I have a database which has a few thousand duplicates due to a faulty update tool. I am able to identify the collections of items with duplicates, but need to delete only the oldest entries, not necessarily the lowest id. Test data looks like this, correct row has an *
The articles with duplicate titles which do not have duplicate ruleids should be deleted except for the most recently created rows. (actual id column is a GUID so I cannot assume auto-increment)
Id Article id Rule Id Title Opened Date
-- ---------- ------- ----- -----------
1* 111 5 T1 2013-01-20
2 112 5 T1 2013-07-01
3* 113 6 T2 2013-07-01
4* 114 7 T2 2013-07-02
5 115 8 T3 2012-07-01
6 116 8 T3 2013-01-20
7* 117 8 T3 2013-01-21
Table Schema:
CREATE TABLE [dbo].[test_ai](
[id] [int] NOT NULL,
[ArticleId] [varchar](50) NOT NULL,
[ruleid] [varchar](50) NULL,
[Title] [nvarchar](max) NULL,
[AuditData_WhenCreated] [datetime] NULL,
PRIMARY KEY CLUSTERED
(
[id] ASC
)WITH (PAD_INDEX = OFF, STATISTICS_NORECOMPUTE = OFF, IGNORE_DUP_KEY = OFF, ALLOW_ROW_LOCKS = ON, ALLOW_PAGE_LOCKS = ON)
)
Test Data Inserts
insert into test_ai (id, articleid, ruleid, title, auditdata_whencreated) values (1, 111, 5, 'test 1', '2013-01-20')

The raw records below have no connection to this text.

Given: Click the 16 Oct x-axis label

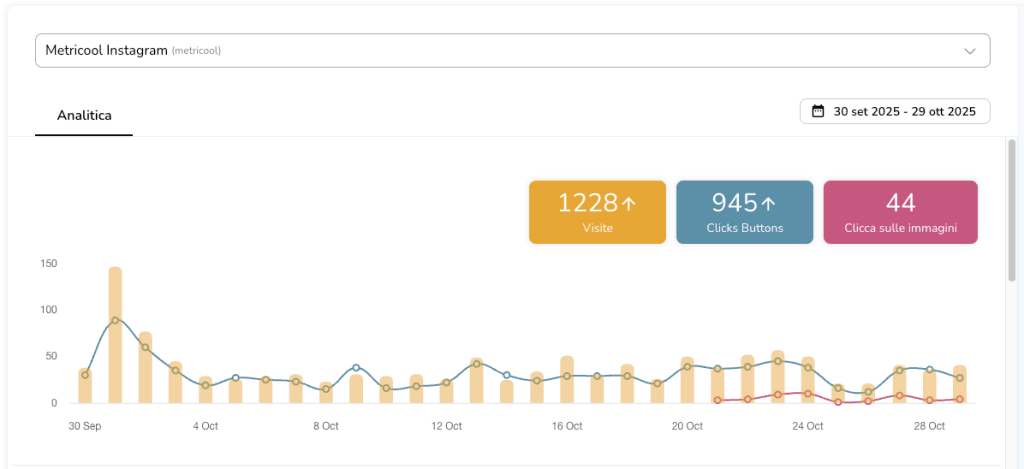Looking at the screenshot, I should pos(567,426).
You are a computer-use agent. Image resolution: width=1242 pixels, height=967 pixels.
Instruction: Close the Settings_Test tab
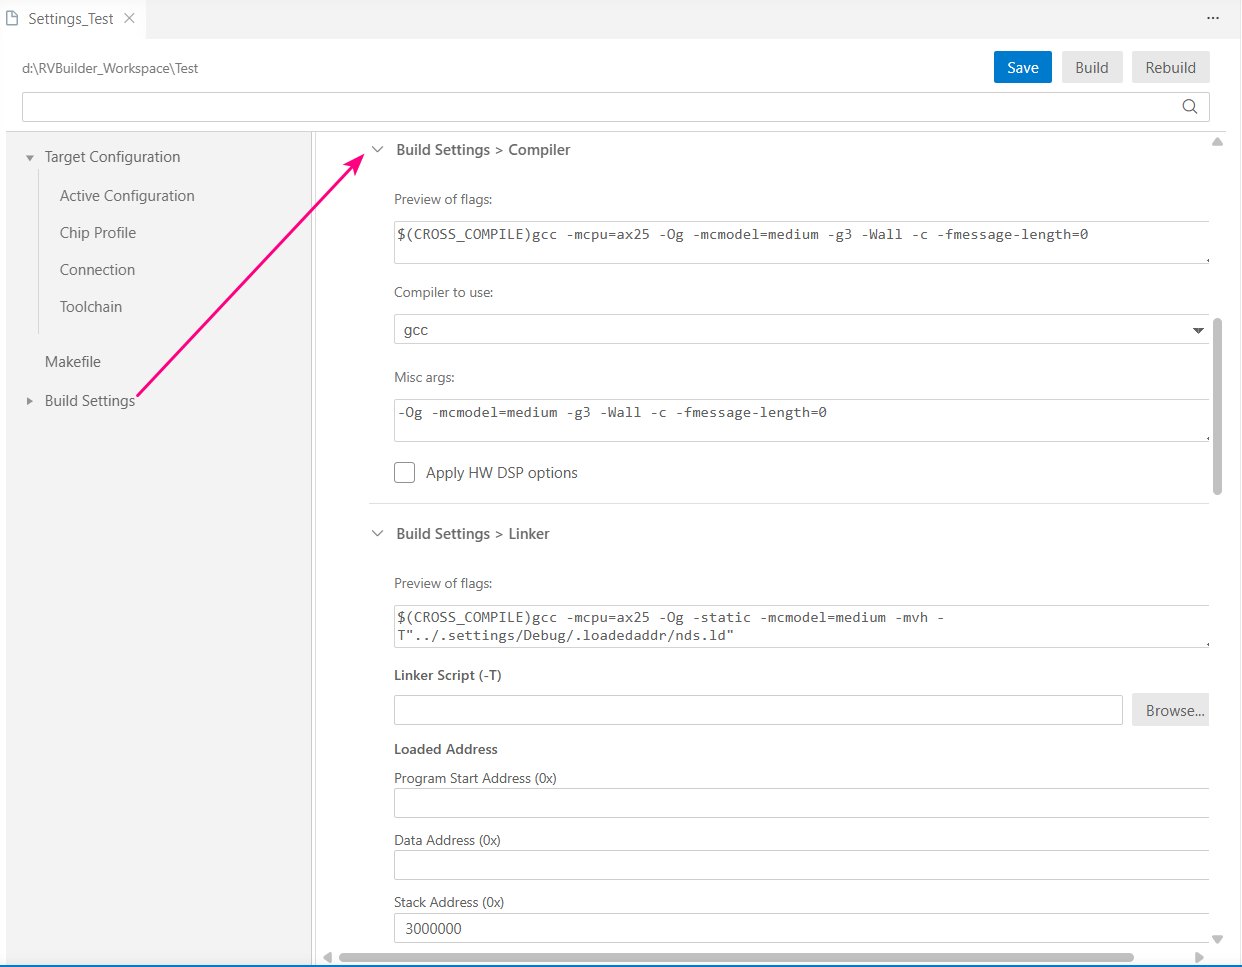[129, 18]
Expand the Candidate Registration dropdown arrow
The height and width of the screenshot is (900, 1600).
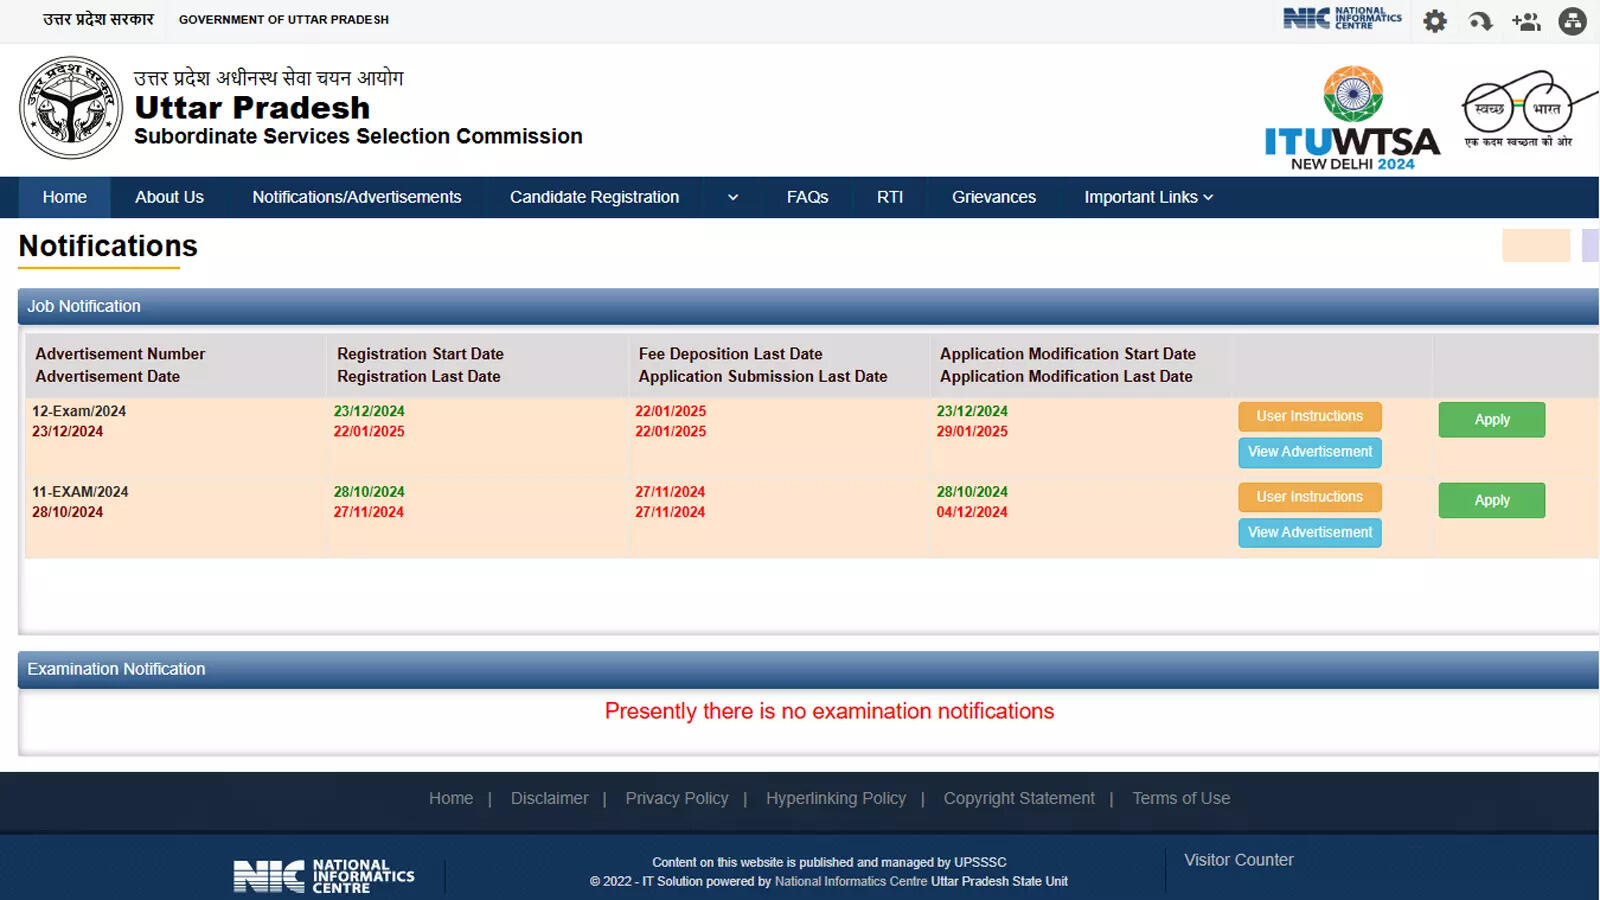[x=733, y=198]
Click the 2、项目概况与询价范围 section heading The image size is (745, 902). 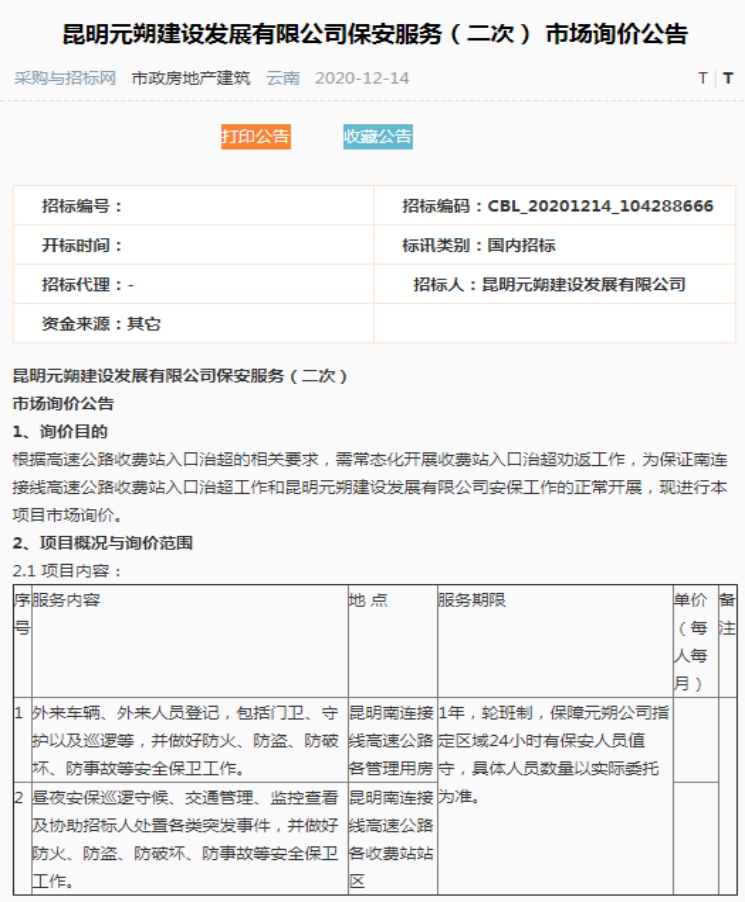(x=102, y=543)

insert into test_ai (id, articleid, ruleid, title, auditdata_whencreated) values (2, 112, 5, 'test 1', '2012-07-01')
insert into test_ai (id, articleid, ruleid, title, auditdata_whencreated) values (3, 113, 6, 'test 2', '2012-07-01')
insert into test_ai (id, articleid, ruleid, title, auditdata_whencreated) values (4, 114, 7, 'test 2', '2012-07-02')
insert into test_ai (id, articleid, ruleid, title, auditdata_whencreated) values (5, 115, 8, 'test 3', '2012-07-01')
insert into test_ai (id, articleid, ruleid, title, auditdata_whencreated) values (6, 116, 8, 'test 3', '2013-01-20')
insert into test_ai (id, articleid, ruleid, title, auditdata_whencreated) values (7, 117, 8, 'test 3', '2013-01-21')
My current query looks like this
select * from test_ai
where test_ai.id in
-- set 1 - all rows with duplicates
(select f.id
from test_ai as F
WHERE exists (select ruleid, title, count(id)
FROM test_ai
WHERE test_ai.title = F.title
AND test_ai.ruleid = F.ruleid
GROUP BY test_ai.title, test_ai.ruleid
having count(test_ai.id) > 1))
and test_ai.id not in
-- set 2 - includes one row from each set of duplicates
(select min(id)
from test_ai as F
WHERE EXISTS (select ruleid, title, count(id)
from test_ai
WHERE test_ai.title = F.title
AND test_ai.ruleid = F.ruleid
group by test_ai.title, test_ai.ruleid
HAVING count(test_ai.id) > 1)
GROUP BY title, ruleid
)
This SQL identifies some of the rows that should be deleted (rows 2,6,7), but it does choose the oldest article by 'opened date.' (should delete rows 2,5,6) I realize I am not specifying this to the statement, but am struggling with how to add this last piece. If it results in a script that I need to run more than once to delete duplicates when there are more than single duplicates, that is not a problem.
The actual problem is significantly more complicated, but if I can get past this one blocking part, I'll be able to move forward again. Thanks for taking a look!